Data Preparation platforms from the likes of Informatica, OpenRefine and Tamr have evolved tremendously over the last few years, becoming faster, nimbler and lighter-weight than traditional ETL and Master Data Management solutions. These automated platforms help businesses embrace, not avoid, data variety by quickly pulling data from many more sources than was historically possible. As a result, businesses get faster and better answers to their questions, since so much valuable information resides in “long tail” data. To ensure both speed and quality of preparation and analysis, Tamr’s analytics solution pairs our automated Data Unification platform for discovering, organizing and unifying long tail data with the advice of business domain and data science experts.
Cataloging software like Enigma, Socrata and Tamr can identify much more of the data relevant for analysis.

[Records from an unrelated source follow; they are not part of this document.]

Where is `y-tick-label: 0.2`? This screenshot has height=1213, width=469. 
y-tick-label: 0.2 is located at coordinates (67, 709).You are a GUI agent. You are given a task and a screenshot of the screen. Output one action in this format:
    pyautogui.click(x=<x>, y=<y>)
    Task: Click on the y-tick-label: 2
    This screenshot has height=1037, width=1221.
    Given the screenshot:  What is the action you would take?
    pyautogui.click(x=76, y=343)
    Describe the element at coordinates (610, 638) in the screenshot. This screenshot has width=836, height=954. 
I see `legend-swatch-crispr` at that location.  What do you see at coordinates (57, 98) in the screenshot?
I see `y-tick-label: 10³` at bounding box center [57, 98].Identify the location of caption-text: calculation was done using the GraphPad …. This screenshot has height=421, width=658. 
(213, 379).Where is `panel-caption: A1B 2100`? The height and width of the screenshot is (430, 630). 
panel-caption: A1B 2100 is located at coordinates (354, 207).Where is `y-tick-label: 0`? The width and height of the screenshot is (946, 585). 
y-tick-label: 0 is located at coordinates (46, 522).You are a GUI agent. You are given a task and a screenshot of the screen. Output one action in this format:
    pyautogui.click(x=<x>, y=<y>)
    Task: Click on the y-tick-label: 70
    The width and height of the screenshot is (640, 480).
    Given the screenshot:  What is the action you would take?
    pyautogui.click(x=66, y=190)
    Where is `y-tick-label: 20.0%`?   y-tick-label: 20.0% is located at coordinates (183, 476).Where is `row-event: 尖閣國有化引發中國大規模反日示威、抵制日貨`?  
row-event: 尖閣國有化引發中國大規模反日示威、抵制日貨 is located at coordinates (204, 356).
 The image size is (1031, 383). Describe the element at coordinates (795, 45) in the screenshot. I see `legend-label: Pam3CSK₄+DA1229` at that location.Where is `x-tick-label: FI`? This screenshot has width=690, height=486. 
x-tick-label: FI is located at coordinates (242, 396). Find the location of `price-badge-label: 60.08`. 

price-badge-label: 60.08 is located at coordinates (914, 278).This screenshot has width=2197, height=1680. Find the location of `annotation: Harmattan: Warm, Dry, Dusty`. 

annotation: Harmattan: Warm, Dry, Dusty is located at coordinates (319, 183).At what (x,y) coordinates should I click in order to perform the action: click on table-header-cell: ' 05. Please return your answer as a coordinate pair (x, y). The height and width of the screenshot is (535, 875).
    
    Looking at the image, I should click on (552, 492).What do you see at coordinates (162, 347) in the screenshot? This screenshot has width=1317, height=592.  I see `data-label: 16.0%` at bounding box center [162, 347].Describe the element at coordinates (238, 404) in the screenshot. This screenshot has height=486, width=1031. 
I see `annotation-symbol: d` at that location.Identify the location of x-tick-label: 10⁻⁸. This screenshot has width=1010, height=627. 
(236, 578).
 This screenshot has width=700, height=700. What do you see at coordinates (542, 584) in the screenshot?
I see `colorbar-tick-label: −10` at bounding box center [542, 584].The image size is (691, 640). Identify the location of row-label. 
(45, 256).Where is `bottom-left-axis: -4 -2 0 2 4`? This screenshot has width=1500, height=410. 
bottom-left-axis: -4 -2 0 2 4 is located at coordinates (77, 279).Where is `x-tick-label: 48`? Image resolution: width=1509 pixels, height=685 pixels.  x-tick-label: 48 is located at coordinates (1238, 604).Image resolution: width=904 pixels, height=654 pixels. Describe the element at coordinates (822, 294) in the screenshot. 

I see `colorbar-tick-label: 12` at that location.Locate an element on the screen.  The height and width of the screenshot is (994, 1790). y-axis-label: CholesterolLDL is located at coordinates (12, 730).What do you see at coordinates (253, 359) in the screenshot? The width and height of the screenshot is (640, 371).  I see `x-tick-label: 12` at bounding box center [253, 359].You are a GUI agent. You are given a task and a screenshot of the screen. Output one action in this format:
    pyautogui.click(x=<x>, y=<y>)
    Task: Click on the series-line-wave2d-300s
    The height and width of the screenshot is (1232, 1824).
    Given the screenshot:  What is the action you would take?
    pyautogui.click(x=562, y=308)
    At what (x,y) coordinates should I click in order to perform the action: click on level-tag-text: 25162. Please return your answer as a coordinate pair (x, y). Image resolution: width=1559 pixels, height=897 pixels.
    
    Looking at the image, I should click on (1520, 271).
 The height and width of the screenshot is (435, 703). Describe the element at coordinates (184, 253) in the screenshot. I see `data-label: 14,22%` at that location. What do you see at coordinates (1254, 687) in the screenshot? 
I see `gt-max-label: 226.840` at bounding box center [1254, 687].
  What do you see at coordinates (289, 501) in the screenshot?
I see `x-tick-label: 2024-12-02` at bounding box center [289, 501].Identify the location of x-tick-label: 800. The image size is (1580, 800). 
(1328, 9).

The success of my recommended Question First approach, of course, depends on whether you can actually find the data you need for answers. That’s a formidable challenge for enterprises in the Big Data Era, as IDC estimates that 90 percent of big data is “dark data”: data that has been processed and stored but is hard to find and rarely used for analytics. At Tamr, we’ve decided to offer our Catalog product — which quickly locates and inventories all data that exists in the enterprise regardless of type, platform, or source — as both a free downloadable application and a pivotal part of our overall analytics solution.
At Tamr, we’ve decided to take one additional step, designing a full-scale machine-driven, human-guided analytics solution that enables you to answer your questions quickly, accurately and repeatedly by conversing with your data:
- Ask the questions to be answered and specific data and analytics needed to answer those questions
- Find all relevant data available to answer the question
- Organize this data for analysis with unprecedented speed and accuracy [spend 20% vs. 80% of time on data prep]
- Analyze the organized data through a combination of Tamr solutions experts and software
- Answer questions continuously through infrastructures that are reusable even as the data changes
Our business domain and data science experts help businesses ask the right questions then shepherd the full analytics process, leveraging Tamr’s catalog/connect/consume software along the way. We then leave our customers with the data engineering infrastructure to update them continuously as the data changes.
As the Forbes/Teradata survey implies, collectively businesses and analytics providers have a substantial gap to close between “analytics-invested” and “data-driven.” If we follow the simple design vision of getting businesses more and better answers faster and leaving them the infrastructure to answer them continuously in the future, we’ll close that gap much faster than we’d think.